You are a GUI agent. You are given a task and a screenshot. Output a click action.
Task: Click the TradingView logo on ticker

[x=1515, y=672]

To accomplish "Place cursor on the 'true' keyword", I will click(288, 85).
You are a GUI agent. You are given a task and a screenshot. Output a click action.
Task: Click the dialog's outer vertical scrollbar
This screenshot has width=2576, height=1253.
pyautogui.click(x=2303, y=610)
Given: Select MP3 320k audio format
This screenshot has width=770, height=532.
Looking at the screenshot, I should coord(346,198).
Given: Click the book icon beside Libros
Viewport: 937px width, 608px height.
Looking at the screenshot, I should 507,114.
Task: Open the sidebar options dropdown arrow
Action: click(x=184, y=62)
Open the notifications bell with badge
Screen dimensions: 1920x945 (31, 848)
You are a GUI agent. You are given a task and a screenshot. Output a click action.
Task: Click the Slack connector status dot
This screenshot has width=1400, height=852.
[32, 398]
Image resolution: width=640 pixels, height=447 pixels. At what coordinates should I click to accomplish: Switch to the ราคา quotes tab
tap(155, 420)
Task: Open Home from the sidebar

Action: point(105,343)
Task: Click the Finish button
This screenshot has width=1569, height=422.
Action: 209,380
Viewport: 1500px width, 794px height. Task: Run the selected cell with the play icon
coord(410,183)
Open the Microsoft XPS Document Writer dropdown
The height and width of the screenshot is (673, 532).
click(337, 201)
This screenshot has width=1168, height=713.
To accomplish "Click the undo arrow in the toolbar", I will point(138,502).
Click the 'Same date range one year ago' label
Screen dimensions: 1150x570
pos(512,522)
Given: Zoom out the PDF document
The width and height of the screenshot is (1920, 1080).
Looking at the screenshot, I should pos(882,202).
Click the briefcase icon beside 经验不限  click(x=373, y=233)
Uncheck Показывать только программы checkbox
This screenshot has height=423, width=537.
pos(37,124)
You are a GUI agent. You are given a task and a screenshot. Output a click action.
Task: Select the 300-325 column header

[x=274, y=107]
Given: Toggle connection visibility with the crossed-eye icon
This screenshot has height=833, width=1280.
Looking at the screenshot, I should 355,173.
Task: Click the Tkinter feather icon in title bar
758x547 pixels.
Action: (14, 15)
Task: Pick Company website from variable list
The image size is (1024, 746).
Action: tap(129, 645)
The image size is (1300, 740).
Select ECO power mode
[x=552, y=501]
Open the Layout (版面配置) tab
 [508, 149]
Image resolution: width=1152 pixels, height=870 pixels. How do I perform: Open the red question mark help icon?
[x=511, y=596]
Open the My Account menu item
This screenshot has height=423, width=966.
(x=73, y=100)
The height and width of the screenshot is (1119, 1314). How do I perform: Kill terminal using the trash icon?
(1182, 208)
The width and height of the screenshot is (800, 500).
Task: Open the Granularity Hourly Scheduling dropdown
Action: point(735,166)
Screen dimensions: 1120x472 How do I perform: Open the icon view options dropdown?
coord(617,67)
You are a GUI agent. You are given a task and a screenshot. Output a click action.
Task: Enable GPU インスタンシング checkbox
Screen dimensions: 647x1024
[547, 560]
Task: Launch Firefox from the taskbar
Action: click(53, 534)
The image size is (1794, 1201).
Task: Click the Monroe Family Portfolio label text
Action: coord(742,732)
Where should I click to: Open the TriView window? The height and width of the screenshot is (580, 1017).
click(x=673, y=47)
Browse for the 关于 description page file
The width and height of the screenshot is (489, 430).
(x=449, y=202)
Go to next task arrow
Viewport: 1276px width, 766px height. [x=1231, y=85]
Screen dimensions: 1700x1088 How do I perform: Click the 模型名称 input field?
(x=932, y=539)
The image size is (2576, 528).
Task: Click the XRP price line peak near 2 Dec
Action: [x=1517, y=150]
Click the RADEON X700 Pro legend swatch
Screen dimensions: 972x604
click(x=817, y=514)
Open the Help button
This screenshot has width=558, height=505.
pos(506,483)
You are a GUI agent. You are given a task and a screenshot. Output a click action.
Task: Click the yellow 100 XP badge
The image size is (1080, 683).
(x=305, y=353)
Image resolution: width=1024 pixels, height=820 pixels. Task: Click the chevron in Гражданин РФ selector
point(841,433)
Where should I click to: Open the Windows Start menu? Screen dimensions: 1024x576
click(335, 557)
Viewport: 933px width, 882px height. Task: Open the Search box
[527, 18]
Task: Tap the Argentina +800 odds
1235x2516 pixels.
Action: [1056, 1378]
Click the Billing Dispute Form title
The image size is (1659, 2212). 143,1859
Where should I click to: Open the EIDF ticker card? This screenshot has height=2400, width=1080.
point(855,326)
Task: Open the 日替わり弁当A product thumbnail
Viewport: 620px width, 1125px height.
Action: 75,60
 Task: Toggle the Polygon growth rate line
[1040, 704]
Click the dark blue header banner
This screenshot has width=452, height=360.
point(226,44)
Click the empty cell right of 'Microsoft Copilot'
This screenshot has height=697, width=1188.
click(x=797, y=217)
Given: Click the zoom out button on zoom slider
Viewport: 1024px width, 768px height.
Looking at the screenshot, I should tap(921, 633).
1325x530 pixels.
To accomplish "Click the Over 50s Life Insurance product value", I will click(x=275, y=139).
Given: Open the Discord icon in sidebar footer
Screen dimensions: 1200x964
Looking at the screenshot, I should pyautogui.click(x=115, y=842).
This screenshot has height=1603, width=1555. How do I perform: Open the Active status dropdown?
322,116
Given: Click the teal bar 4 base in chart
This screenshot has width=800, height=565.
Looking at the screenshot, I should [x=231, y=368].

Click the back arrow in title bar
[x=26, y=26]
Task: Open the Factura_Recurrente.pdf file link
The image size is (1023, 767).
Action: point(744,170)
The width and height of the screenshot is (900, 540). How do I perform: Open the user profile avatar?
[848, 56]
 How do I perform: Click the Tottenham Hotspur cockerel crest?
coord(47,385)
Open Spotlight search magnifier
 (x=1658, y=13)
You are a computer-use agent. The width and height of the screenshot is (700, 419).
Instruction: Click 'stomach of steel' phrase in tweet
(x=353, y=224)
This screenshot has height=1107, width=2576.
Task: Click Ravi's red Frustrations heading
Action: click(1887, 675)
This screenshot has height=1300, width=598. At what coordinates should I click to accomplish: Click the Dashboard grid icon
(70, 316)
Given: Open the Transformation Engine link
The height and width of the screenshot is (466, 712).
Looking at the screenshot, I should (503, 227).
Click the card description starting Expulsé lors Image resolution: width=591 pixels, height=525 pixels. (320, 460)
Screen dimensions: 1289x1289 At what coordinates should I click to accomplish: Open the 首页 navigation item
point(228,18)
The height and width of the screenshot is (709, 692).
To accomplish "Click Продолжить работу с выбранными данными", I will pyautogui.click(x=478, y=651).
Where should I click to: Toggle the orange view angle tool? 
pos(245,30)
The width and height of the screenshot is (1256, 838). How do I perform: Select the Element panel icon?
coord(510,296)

DO THIS
Please copy the lines verbatim, starting with the line that contains "Task: Open Home from the sidebar" and going on through the line that contains "Action: (14, 15)".

SOLUTION
Task: Open Home from the sidebar

Action: point(105,343)
Task: Click the Finish button
This screenshot has width=1569, height=422.
Action: 209,380
Viewport: 1500px width, 794px height. Task: Run the selected cell with the play icon
coord(410,183)
Open the Microsoft XPS Document Writer dropdown
The height and width of the screenshot is (673, 532).
click(337, 201)
This screenshot has width=1168, height=713.
To accomplish "Click the undo arrow in the toolbar", I will point(138,502).
Click the 'Same date range one year ago' label
Screen dimensions: 1150x570
pos(512,522)
Given: Zoom out the PDF document
The width and height of the screenshot is (1920, 1080).
Looking at the screenshot, I should pos(882,202).
Click the briefcase icon beside 经验不限  click(x=373, y=233)
Uncheck Показывать только программы checkbox
This screenshot has height=423, width=537.
pos(37,124)
You are a GUI agent. You are given a task and a screenshot. Output a click action.
Task: Select the 300-325 column header

[x=274, y=107]
Given: Toggle connection visibility with the crossed-eye icon
This screenshot has height=833, width=1280.
Looking at the screenshot, I should 355,173.
Task: Click the Tkinter feather icon in title bar
758x547 pixels.
Action: (14, 15)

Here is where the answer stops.